Afterwards she told the Hackney Citizen the song had “lovely words” about making amends and telling loved ones how you felt before it’s too late, adding: “I hope people take heed of the message.”

She said: “It’s not worthwhile wasting your time on this Earth with grudges or petty arguments. All of a sudden the people you love are gone and you say: ‘Oh, I’m ever so sorry I left them with bad words.’

“I’ve heard it over and over: ‘I wish I’d have gone to visit’ or ‘I wish I’d’ve done this’ or ‘I shouldn’t’ve done that.’ When I heard the words in this song, I thought, how true that is.”

She added: “It’s a waste of time to be angry. Enjoy life. When you come into a hospice, some people say ‘I’m here because I’m dying.’ Well, we’re all dying when we start living.

“When we’re born we start to die. So I say, don’t start feeling sorry for yourself, and make the most of what you’ve got – and be happy. That comes with old age and wisdom – if I’ve got any.

“The thing I always say to my family is, let’s make memories, and nice ones, so that you can look back and laugh and say: ‘Do you remember when…?’  

The single, which is yet to go on sale, was recorded with Paul Carrack, who was the lead for the vocalist for the original 1991 hit. It can currently be preordered from Amazon and iTunes.

The choir included patients from 18 different London hospices as well as staff and volunteers from St Joseph’s.

They also shot a moving music video under the direction of top Hollywood film director Annabel Jankel, and will now take on the might of X Factor to try and secure the coveted top slot in the festive top 10.

The Mare Street hospice, which was founded in 1900, relies heavily on charitable donations.

Profits from the sale of the single will be divided between all hospices involved to help them support those reaching the end of their lives and patients’ families.

Lillian said she hopes the tune will be a big hit.

She said: “My daughter says: ‘You’ll go viral.’ What’s that meant to mean? It sounds like something I used to take as a kid.”

Asked how she will feel if she becomes an internet sensation, she speculated about having to hide from the paparazzi, saying: “I’ll have to hide my face when I go out.

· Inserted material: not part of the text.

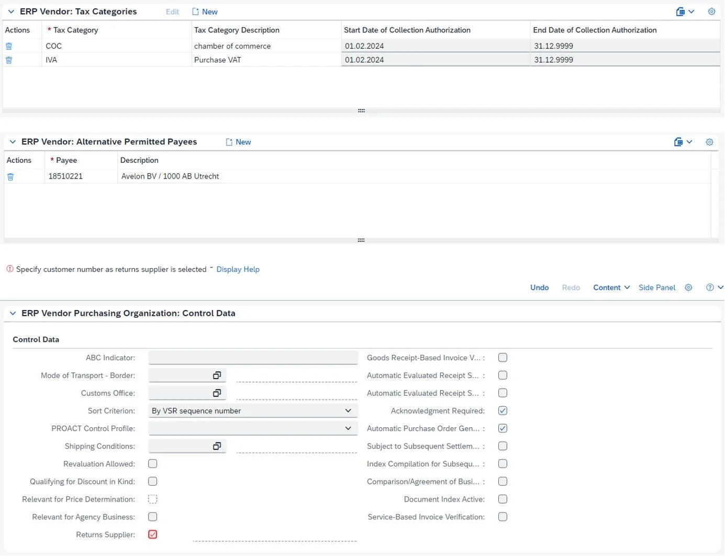
Task: Open export options for Tax Categories table
Action: pos(681,11)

If ever a woman suffered!”

Born in East Ham in 1922,. Lillian’s mother was a machinist and her father fixed fittings inside lifts in hotels.

She experienced some of the worst nights of the the Blitz in the East End while working for the war effort near the docks, was married for 61 years and had three children.

She said her earliest memory is of getting lost as a child with her sister on the streets of East London.

“We followed the Salvation Army band,” she reminisced. “I don’t know where we ended up, but I knew my address, and when I realised we were lost, I found a policeman and he got us back.

“I don’t know where we’d walked to but we just followed the band and the big man with the drums, and there was us two little kids skipping along on the pavement.

“This was what the Salvation Army used to do in East Ham – they used to stop at the corner and play a couple of hymns.

“I can remember getting lost, and they [the band] went into a shed. I thought it was a shed, but I suppose it was a church of whatever, and I suddenly stopped and I thought, where are we?

“My sister was younger than me, and I thought, I don’t know what to do. Imagine – two little girls. I wasn’t even in school yet.

“I found a policeman and I said: ‘We’re lost.’ And he said: ‘Do you know where you live?’ and I told him.

“He said: ‘Oh well, you know that much.’ He took us back to the police station and we had a cup of cocoa and a piece of cake. My sister still remembers it to this day.”

This article was updated at 4.13pm on 22 November.